**Exercice proposé a:** D'après le texte sur les apparitions de Međugorje, combien d'enfants de la paroisse voient une jeune femme sur la colline Podbrdo le 24 juin 1981 ?

**Texte fourni:**
-=-=-
La colline des apparitions

Les apparitions de la Vierge à Međugorje sont rapportées dès le 24 juin 1981 et durent encore de nos jours. Ce jour là, six enfants de la paroisse voient sur la colline Podbrdo une très belle jeune femme qui porte dans ses bras un bébé. À la fois surpris et effrayés par la nature inhabituelle de ce qu'ils venaient de voir, ils ne s'en approchent pas. Le lendemain à la même heure, les enfants se sentent attirés de nouveau vers l'endroit où ils ont vu cette dame la veille, qui se présente devant eux comme étant la bienheureuse Vierge Marie. Dès que le mot se fait savoir, les foules accourent vers la colline Podbrdo, renommée de façon populaire depuis : la colline des apparitions. Depuis ce jour et encore aujourd'hui, les six voyants parlent d'apparitions quotidiennes de la Sainte Vierge, qui leur transmet des messages destinés à leur paroisse, et éventuellement au monde entier. 

Malgré l'absence de preuve surnaturelle officielle, les vertus spirituelles observées à cet endroit sont jugées positives pour la foi des croyants et reconnues par le pape François en 2019. Aujourd'hui, Međugorje est visitée annuellement par des millions de pèlerins et ses propriétés spirituelles sont comparables à d'autres endroits bien connus comme Notre-Dame de Fátima, au Portugal, ou Notre-Dame de Lourdes, en France.

Affichage relatant un peu d'histoire dans les jardins autour de l'église. J'sais pas, j'ai pas compris ce qui s'est passé entre 1916 et 1985

Des milliers de fidèles réunis pour la messe en cette fin de journée.
-=-=-
**Données fournies:**
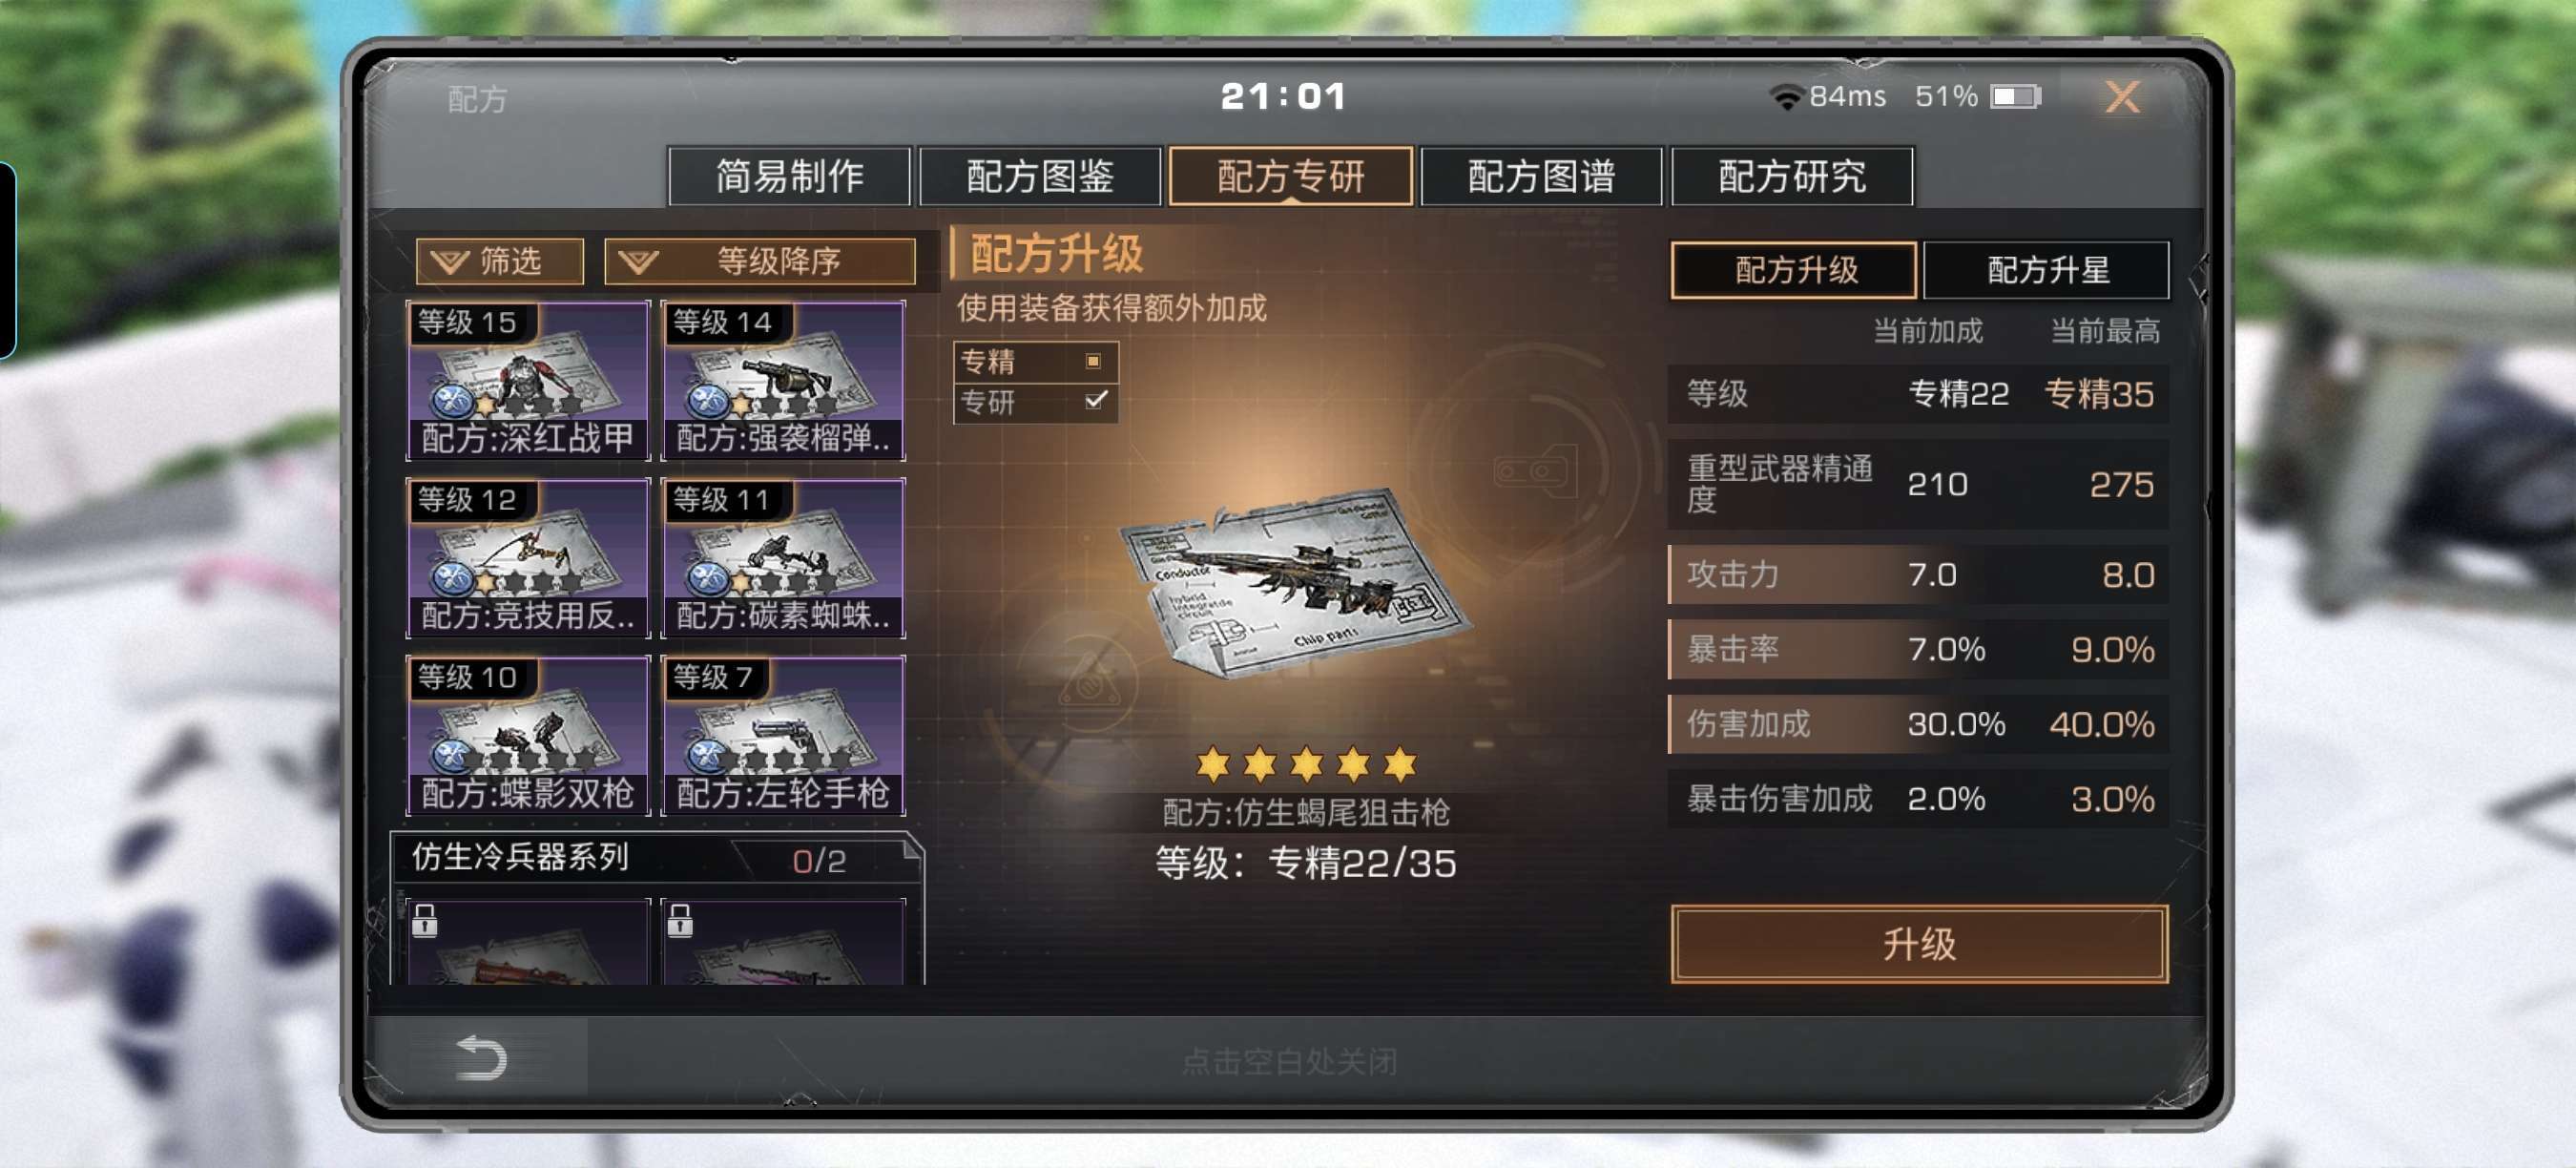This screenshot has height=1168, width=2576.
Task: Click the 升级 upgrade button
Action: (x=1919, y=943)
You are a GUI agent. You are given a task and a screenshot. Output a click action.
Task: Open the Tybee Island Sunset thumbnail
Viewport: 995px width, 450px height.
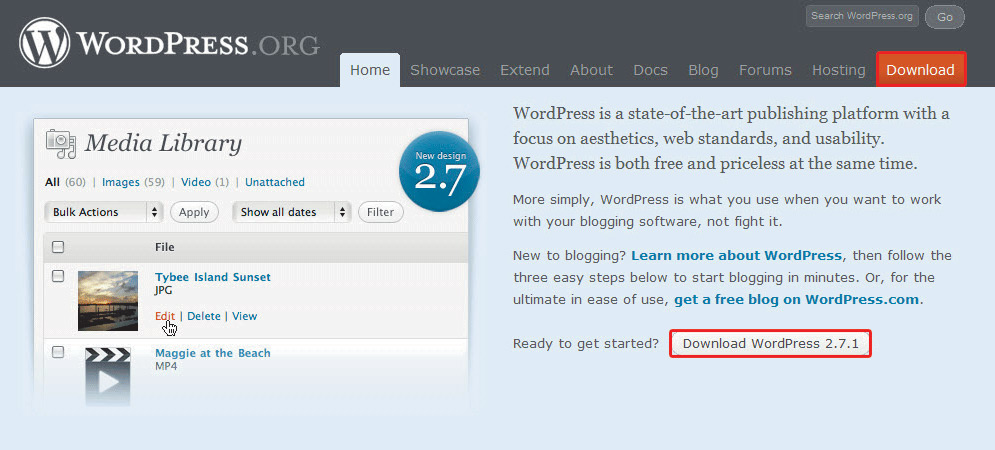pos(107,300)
-=-=-
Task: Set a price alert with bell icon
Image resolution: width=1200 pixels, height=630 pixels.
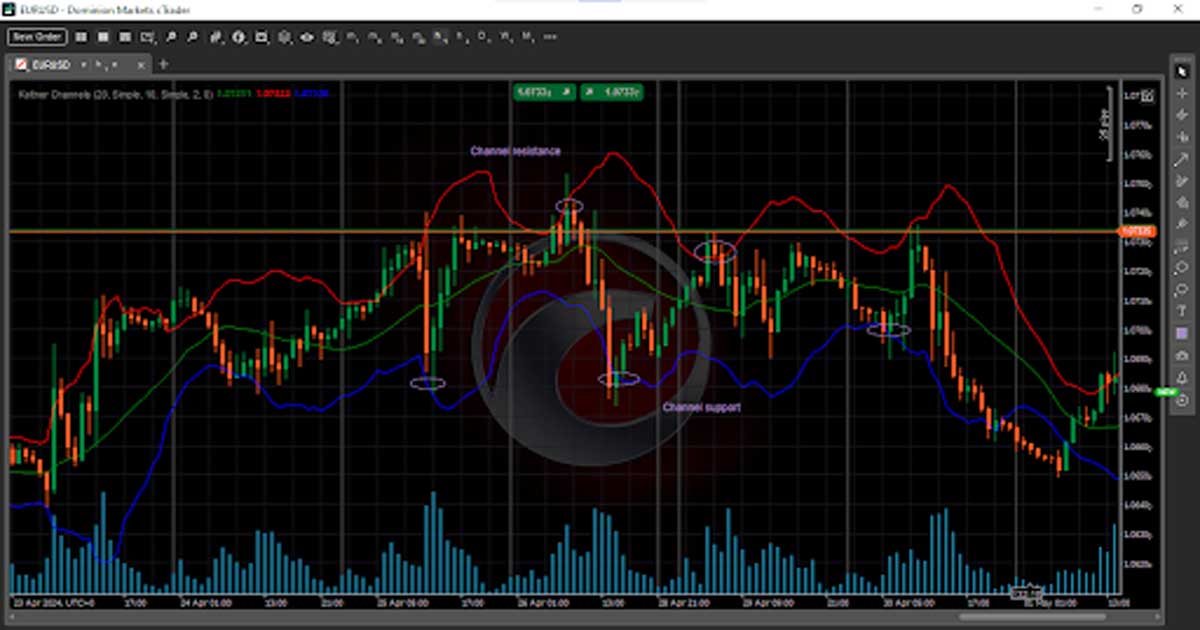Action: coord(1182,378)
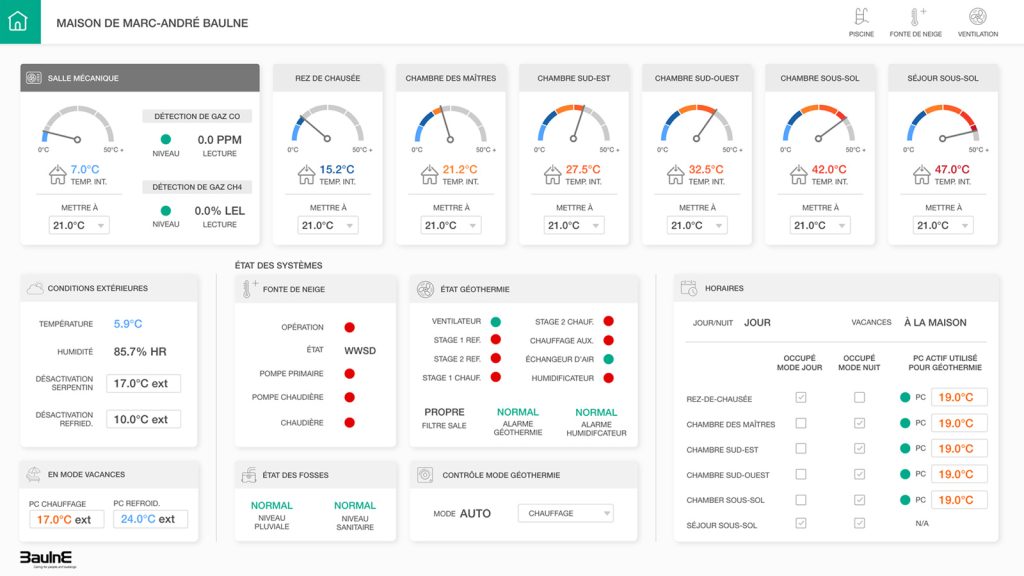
-=-=-
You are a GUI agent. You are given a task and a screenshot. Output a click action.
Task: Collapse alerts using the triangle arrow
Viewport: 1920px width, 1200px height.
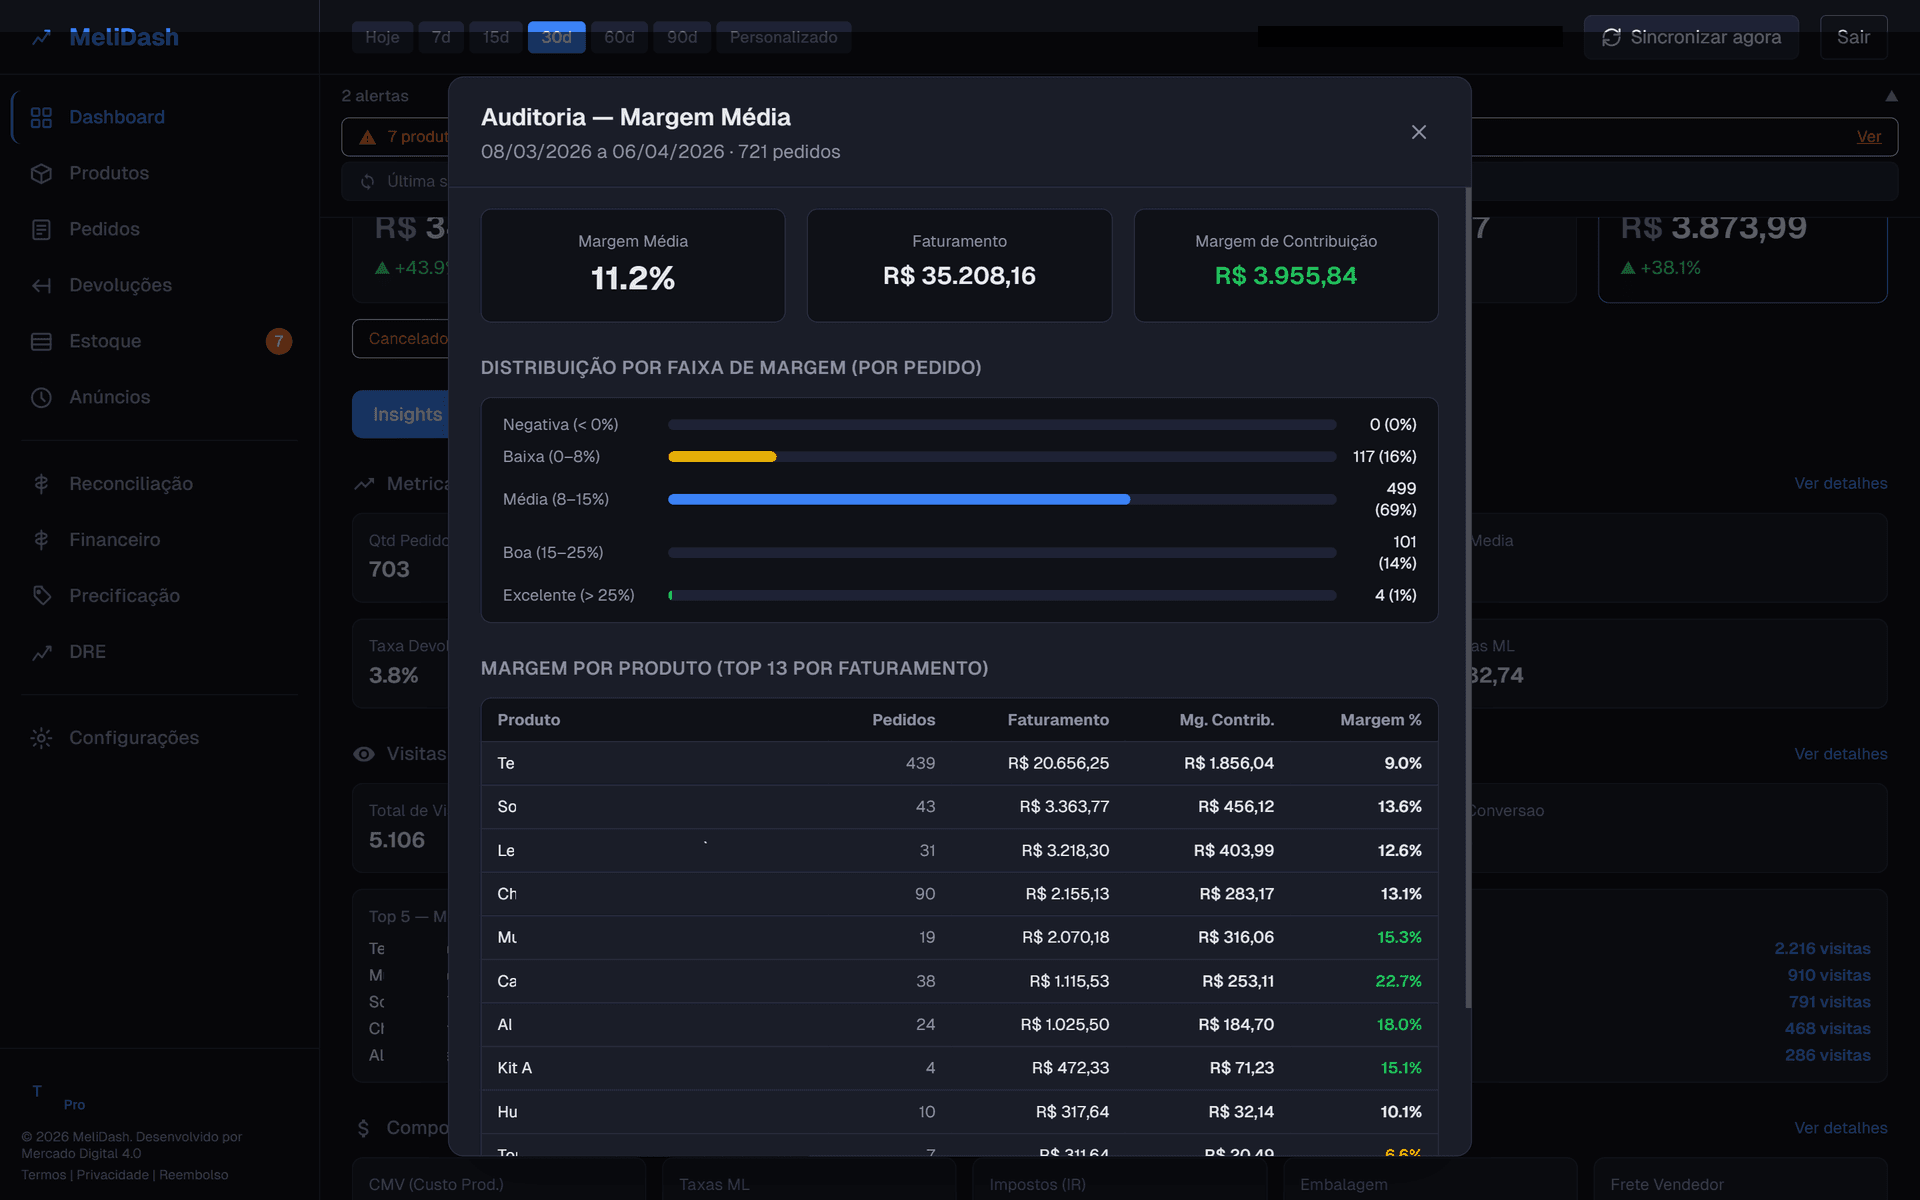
-=-=-
**Exercice proposé b:** Recopiez, parmi les entrées, la partie qui s'ouvre sur la ligne contenant « This screenshot has height=1168, width=2576. » et se ferme sur celle contenant « pos(107,300) », ces deux lignes comprises. Laissez les images de côté dans votre réponse.

**Réponse a:** Six enfants.

**Réponse b:**
This screenshot has height=1168, width=2576.
Task: Click the 升级 upgrade button
Action: (x=1919, y=943)
You are a GUI agent. You are given a task and a screenshot. Output a click action.
Task: Open the Tybee Island Sunset thumbnail
Viewport: 995px width, 450px height.
pos(107,300)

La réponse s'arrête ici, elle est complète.